Le Los Angeles Times écrit : « Les
fonctionnaires de l’ONU qui ont donné un compte-rendu aux journalistes ici ont
dit que l’attaque avait commencé aux environs de 13h20. Le contact radio avec
le poste a été perdu autour de 19h30 ce soir-là. Pendant ces heures, les
fonctionnaires de l’ONU ont fait au moins une demi-douzaine d’appels à la
mission israélienne de l’ONU pour chercher à faire cesser l’attaque, a dit un
haut fonctionnaire de l’ONU. D’autres appels ont été faits à l’armée
israélienne par des généraux de l’ONU sur place exigeant qu’Israël cesse le feu. »
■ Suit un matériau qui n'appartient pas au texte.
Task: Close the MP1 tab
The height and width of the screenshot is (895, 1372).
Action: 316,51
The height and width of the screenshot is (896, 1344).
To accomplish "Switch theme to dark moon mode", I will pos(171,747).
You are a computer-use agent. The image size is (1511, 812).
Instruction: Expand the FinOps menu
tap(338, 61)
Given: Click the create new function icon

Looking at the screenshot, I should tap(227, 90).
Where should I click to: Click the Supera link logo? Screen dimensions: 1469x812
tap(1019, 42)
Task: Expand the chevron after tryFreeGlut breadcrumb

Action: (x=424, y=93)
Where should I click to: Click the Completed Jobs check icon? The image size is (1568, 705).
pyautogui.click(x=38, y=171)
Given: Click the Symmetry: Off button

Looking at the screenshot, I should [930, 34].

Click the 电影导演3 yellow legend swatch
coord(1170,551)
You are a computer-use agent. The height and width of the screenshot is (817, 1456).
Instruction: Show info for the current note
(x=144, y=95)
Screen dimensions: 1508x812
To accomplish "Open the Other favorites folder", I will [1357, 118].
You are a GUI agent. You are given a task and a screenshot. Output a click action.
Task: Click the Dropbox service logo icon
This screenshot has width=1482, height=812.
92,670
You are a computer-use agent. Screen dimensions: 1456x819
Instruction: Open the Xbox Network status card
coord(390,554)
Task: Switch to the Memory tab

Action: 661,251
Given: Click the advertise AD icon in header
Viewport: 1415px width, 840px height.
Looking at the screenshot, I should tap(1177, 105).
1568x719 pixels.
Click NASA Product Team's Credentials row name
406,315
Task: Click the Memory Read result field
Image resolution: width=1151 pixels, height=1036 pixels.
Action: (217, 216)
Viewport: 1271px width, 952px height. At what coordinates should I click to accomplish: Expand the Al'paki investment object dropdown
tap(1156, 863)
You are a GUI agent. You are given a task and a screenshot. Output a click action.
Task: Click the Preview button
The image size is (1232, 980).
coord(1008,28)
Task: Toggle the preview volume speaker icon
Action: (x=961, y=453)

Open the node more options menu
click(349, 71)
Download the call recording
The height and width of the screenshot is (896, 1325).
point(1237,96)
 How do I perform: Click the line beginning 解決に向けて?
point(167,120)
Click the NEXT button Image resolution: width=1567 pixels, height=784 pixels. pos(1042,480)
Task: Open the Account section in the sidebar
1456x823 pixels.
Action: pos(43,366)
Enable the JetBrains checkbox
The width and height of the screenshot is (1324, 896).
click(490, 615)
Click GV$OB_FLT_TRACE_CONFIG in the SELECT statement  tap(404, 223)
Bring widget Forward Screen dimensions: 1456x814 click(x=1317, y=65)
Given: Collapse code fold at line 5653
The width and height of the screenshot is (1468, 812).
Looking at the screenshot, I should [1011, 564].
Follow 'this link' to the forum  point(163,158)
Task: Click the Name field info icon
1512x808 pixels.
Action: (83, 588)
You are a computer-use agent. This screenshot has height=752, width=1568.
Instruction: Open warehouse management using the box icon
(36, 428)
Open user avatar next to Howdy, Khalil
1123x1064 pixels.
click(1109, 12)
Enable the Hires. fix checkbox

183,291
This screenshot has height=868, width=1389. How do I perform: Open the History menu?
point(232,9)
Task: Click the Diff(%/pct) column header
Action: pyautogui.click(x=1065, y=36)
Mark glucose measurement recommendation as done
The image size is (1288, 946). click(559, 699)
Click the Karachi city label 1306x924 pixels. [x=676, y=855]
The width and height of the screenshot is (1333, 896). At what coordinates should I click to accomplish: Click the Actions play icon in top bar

Les appels ont été ignorés, et finalement les FDI ont réussi à
faire une frappe directe sur le bâtiment clairement marqué, l’ont rasé et ont tué
les quatre observateurs originaires du Canada, de Finlande, d’Autriche et de
Chine. Les corps de trois des observateurs à Khiam ont été récupérés, mais le
quatrième est enfoui sous les décombres. Les équipements lourds ne peuvent
atteindre la zone du fait des bombardements incessants d’Israël, a dit la FINUL
(Force intérimaire des Nations Unies au Liban – établie en 1978) qui travaille
généralement avec l’UNTSO.
A la suite de ces meurtres et de la déclaration par le
secrétaire général de l’ONU, Kofi Annan qu’à l’évidence cette attaque ne
pouvait qu’être intentionnelle, le gouvernement israélien, tout en prononçant
du bout des lèvres des déclarations de regret, s’est défendu, sûr de son bon
droit, contre les accusations de Annan. Le porte-parole du ministre israélien
des Affaires étrangères Yigal Palmor a lancé l’antienne : « Pourquoi
diable aurions-nous délibérément visé des observateurs des Nations Unies ?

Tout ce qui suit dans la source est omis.